DEV Community

loganwohlers
loganwohlers

Posted on

Scraping the NBA p1- Players/Teams

As a side project - I've been building out an NBA API using free statistics from basketballreference.com. Ultimately my goal is to provide a simple API for anyone who wants to use basketball stats so no one else has to jump through all the hoops that I have- why the NBA doesn't provide free JSON data is beyond me- but that's where this project comes in. The best current option is balldontlie.io which is nice but doesn't provide all the statistics the API I'm envisioning should have. So to remedy this I've been working on scraping this data in mass and saving it to my own personal database that will be hosted somewhere with documented endpoints. The project is decently close to release- and I've got the scraping process down which I figured I would expand on here. I started this project in Rails using the Nokogiri gem but have since switched to using Node and Cheerio/Puppeteer to do the scraping work-- the process is basically the same but since I've been more into JS lately I'll go from that perspective. So without further ado here's part one of this series-- Players and Teams.

Let's start with teams since I will go much further in detail on them on a later post. For now- the 30 teams in the NBA (RIP SONICS) are hardcoded in a static JSON file- with each having an object that contains the team's name, city, conference, and tri-code (ie LAL for Los Angeles Lakers, ATL for Atlanta Hawks, and so on). There is a corresponding table in the database with this information- so whenever team data needs to be seeded in the process is as simple as running through this file and creating rows for every team. In my current build teams also have seasonal data with their average stats as well as their opponents- which can be found at this URL (https://www.basketball-reference.com/leagues/NBA_2019.html). This will be expanded on in a later post but for now a simple team table is more than enough to start with our players.

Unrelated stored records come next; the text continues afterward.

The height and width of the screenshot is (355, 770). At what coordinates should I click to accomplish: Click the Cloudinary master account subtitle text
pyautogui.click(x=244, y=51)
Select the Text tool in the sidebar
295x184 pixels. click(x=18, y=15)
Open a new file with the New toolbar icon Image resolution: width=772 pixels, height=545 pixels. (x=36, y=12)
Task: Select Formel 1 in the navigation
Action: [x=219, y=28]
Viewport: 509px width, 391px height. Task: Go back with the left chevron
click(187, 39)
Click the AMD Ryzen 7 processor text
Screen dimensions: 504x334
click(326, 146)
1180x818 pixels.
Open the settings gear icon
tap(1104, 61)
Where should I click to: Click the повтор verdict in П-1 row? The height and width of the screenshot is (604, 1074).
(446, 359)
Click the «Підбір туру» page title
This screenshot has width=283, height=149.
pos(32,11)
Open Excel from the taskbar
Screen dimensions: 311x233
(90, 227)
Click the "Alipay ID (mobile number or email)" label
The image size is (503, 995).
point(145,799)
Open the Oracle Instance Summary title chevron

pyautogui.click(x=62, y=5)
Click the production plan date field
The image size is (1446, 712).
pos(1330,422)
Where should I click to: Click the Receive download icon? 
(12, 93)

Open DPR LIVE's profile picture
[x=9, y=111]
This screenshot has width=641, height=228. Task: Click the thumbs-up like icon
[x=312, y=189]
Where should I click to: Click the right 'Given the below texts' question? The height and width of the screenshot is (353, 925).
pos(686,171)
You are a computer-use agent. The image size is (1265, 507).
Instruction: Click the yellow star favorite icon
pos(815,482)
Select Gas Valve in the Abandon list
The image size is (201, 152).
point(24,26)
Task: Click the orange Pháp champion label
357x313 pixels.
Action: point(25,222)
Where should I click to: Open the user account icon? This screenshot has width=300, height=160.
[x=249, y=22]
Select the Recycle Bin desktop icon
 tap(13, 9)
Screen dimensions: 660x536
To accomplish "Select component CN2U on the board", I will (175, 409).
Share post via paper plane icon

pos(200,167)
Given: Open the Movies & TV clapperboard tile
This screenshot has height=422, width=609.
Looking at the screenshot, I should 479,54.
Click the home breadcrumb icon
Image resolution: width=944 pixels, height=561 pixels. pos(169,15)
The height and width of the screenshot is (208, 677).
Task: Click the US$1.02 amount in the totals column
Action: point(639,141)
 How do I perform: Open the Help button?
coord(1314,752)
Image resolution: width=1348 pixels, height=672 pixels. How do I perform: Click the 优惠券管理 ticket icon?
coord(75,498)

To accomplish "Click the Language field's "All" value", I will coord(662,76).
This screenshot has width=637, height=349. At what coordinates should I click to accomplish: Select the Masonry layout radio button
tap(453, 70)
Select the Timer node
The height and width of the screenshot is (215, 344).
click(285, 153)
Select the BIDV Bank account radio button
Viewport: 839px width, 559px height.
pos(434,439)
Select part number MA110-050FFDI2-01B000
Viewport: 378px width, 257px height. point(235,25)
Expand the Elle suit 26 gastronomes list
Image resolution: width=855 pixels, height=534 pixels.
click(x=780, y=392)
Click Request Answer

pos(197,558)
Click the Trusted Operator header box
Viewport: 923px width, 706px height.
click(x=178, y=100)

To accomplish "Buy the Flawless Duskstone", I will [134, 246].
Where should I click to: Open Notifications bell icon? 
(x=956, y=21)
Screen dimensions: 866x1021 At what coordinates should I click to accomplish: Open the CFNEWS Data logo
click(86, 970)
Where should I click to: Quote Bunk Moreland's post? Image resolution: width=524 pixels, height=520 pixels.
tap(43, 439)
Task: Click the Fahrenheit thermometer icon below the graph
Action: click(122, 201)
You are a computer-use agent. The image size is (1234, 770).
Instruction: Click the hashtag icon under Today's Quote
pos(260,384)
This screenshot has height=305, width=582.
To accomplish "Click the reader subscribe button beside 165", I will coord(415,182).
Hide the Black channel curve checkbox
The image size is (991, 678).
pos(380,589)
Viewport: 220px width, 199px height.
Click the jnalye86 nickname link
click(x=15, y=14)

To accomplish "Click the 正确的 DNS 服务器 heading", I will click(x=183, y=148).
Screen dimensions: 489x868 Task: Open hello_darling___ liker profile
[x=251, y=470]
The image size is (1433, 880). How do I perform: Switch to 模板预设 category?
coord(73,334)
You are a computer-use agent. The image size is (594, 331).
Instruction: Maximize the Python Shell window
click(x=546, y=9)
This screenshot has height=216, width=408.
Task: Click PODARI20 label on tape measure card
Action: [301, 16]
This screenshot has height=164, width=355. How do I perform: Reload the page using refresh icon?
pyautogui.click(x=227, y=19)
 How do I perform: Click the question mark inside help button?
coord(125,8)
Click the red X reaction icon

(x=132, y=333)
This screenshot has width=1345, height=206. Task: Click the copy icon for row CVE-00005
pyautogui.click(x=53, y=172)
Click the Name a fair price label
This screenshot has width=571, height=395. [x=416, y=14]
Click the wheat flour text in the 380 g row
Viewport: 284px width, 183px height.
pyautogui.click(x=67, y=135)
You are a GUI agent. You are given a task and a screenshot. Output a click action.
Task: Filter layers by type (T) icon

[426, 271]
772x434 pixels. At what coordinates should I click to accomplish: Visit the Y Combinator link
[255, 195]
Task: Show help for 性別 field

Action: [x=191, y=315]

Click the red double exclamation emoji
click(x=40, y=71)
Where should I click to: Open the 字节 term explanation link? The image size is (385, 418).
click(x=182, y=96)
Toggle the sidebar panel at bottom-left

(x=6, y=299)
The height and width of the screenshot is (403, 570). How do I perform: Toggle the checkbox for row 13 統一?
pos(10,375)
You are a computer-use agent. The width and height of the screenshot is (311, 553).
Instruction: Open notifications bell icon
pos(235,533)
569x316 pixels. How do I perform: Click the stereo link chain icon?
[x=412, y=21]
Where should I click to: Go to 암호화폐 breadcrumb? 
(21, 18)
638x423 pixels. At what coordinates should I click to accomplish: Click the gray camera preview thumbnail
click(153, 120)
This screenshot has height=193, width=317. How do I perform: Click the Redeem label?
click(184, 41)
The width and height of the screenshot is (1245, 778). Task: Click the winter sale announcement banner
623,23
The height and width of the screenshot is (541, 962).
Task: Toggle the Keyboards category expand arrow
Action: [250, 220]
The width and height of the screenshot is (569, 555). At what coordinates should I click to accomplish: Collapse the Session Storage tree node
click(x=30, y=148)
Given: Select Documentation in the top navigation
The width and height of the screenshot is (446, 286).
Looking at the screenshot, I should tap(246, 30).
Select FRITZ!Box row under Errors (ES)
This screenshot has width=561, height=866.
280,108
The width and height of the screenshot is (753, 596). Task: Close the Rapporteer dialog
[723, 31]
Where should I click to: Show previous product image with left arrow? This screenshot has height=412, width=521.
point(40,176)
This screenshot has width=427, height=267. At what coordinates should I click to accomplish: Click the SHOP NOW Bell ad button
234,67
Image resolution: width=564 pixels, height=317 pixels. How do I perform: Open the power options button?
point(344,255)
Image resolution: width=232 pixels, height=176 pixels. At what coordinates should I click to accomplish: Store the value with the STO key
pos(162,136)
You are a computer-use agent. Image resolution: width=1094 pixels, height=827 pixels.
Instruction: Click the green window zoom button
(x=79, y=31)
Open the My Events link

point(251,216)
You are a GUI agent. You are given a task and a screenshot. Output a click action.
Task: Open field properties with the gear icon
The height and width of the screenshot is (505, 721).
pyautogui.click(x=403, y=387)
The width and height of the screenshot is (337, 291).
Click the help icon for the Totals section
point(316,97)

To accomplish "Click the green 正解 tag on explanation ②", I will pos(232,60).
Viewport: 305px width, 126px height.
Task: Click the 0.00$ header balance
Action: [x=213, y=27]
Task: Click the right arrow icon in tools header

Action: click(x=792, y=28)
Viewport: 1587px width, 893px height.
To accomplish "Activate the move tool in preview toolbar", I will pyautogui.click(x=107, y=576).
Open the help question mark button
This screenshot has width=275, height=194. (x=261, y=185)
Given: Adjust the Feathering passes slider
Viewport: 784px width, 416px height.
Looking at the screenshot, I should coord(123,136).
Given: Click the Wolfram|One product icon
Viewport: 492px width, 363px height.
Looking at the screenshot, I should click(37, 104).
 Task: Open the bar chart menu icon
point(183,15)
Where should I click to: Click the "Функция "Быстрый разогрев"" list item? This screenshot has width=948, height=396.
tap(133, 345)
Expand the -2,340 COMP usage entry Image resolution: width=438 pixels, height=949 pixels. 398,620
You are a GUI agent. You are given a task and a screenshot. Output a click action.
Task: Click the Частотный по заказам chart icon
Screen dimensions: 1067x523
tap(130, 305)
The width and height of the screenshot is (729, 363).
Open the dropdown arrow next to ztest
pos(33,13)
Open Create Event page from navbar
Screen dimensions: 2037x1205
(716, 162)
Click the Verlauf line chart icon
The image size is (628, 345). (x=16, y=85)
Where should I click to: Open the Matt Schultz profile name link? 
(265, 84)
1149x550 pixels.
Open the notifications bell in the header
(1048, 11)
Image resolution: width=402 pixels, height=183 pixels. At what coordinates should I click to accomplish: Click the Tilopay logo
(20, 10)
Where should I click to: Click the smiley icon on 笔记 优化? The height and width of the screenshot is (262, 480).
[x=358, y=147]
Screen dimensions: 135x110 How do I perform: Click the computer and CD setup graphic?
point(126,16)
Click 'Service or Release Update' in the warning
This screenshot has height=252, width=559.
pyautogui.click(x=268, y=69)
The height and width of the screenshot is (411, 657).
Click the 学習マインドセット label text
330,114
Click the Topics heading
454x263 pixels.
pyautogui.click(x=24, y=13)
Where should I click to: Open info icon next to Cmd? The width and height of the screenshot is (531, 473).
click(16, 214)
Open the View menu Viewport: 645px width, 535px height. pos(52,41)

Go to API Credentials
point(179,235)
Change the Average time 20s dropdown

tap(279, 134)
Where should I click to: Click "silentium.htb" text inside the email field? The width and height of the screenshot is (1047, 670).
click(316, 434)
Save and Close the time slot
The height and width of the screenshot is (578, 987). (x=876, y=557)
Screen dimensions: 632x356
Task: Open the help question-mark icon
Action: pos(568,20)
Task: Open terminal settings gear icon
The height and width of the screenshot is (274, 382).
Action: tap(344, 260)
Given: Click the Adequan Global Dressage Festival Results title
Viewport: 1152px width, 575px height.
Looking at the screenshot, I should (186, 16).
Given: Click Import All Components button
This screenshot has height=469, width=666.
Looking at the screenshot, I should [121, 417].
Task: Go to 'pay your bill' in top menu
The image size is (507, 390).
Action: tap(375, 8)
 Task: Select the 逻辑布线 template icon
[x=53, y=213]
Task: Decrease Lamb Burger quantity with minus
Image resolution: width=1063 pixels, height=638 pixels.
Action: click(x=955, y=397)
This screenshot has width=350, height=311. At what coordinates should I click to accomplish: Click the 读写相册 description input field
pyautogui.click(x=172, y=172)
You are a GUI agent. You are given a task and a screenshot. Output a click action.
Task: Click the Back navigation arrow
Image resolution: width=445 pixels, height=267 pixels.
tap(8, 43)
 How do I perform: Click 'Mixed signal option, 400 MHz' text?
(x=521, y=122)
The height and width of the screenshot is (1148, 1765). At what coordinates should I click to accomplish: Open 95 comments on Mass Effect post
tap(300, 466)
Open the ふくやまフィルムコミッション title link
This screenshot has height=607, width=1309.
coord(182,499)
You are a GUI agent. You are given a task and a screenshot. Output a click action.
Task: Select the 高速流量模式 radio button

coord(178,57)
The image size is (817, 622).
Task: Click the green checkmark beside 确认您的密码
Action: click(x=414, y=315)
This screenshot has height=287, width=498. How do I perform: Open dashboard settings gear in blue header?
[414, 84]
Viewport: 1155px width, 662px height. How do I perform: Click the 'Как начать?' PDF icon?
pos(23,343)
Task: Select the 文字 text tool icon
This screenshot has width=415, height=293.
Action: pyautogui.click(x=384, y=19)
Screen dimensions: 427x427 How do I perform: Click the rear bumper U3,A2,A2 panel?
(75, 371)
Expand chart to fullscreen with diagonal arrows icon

Now on to some actual scraping for player data. The current database is set up such that a player is their own entity- that is they don't BELONG to a team, rather a player plays player_seasons that belong to a team and a season. For every season basketball reference provides a table containing every player who finished the season on an NBA roster along with their season averages (ie https://www.basketball-reference.com/leagues/NBA_2019_per_game.html). A quick inspection on the page reveals the table has an id of #per_game_stats. So using any scraping method we first load in this url and then get straight to this table.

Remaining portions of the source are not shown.